Currently, I'm having a bit of trouble finding the most efficient way to represent states.

Overview of current Structure:

AbstractGame

  • Has and manages AbstractPlayers (game.nextPlayer() returns next player by int ID)
  • Has and intializes AbstractBoard at the beginning of the game
  • Has a GameTree (Complete if called in initialization, incomplete otherwise)

AbstractBoard

  • Has a State, a Dimension, and a Parent Game
  • Is a mediator between Player and State, (Translates States from collections of rows to a Point representation
  • Is a StateConsumer

AbstractPlayer

  • Is a State Producer
  • Has a ConcreteEvaluationStrategy to evaluate the current board

StateTransveralPool

  • Precomputes possible transversals of "3-states".
  • Stores them in a HashMap, where the Set contains nextStates for a given "3-state"

State

  • Contains 3 Sets -- a Set of X-Moves, O-Moves, and the Board
  • Each Integer in the set is a Row. These Integer values can be used to get the next row-state from the StateTransversalPool

SO, the principle is Each row can be represented by the binary numbers 000-111, where 0 implies an open space and 1 implies a closed space.
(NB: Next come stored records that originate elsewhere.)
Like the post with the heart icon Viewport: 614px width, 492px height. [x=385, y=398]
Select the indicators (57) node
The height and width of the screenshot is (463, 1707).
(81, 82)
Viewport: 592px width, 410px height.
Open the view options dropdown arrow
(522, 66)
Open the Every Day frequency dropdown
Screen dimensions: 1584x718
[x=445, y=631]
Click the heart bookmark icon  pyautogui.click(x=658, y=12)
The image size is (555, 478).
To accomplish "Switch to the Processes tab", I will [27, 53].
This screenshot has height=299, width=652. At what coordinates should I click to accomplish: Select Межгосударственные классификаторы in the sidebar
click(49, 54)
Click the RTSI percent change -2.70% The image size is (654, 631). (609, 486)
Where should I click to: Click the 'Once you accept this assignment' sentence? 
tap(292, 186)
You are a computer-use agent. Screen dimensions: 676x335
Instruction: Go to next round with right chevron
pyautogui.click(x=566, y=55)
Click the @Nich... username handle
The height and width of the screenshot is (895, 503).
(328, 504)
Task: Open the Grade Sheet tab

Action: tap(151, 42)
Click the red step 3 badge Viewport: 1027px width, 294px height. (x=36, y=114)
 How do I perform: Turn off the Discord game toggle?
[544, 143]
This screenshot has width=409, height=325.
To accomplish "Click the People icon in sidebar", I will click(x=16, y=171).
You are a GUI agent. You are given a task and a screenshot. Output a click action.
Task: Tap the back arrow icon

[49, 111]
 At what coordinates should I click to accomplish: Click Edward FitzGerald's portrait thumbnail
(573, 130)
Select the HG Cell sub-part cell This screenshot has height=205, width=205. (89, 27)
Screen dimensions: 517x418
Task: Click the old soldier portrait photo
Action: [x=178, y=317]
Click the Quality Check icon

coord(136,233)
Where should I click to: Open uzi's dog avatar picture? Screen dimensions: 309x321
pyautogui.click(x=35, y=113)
So, for an incomplete TTT board:

From the Set<Integer> board perspective:
X_X  R1 might be: 101
OO_  R2 might be: 110
X_X  R3 might be: 101, where 1 is an open space, and 0 is a closed space

From the Set<Integer> xMoves perspective:
X_X  R1 might be: 101
OO_  R2 might be: 000
X_X  R3 might be: 101, where 1 is an X and 0 is not

From the Set<Integer> oMoves perspective:
X_X  R1 might be: 000
OO_  R2 might be: 110
X_X  R3 might be: 000, where 1 is an O and 0 is not

Then we see that x{R1,R2,R3} & o{R1,R2,R3} => board{R1,R2,R3}

The problem is quickly generating next states for the GameTree. If I have player Max (x) with board{R1,R2,R3}, then getting the next row-states for R1, R2, and R3 is simple..

Set<Integer> R1nextStates = StateTransversalPool.get(R1);

The problem is that I have to combine each one of those states with R1 and R2.

Is there a better data structure besides Set that I could use? Is there a more efficient approach in general? I've also found Point<->State mediation cumbersome. Is there another approach that I could try there?

Thanks!

Here is the code for my ConcretePlayer class. It might help explain how players produce new states via moves, using the StateProducer (which might need to become StateFactory or StateBuilder).

public class ConcretePlayerGeneric extends AbstractPlayer {

 @Override
 public BinaryState makeMove() {
  // Given a move and the current state, produce a new state
  Point playerMove = super.strategy.evaluate(this);
  BinaryState currentState = super.getInGame().getBoard().getState();


  return StateProducer.getState(this, playerMove, currentState);
 }
}

EDIT: I'm starting with normal TTT and moving to Quantum TTT. Given the framework, it should be as simple as creating several new Concrete classes and tweaking some things.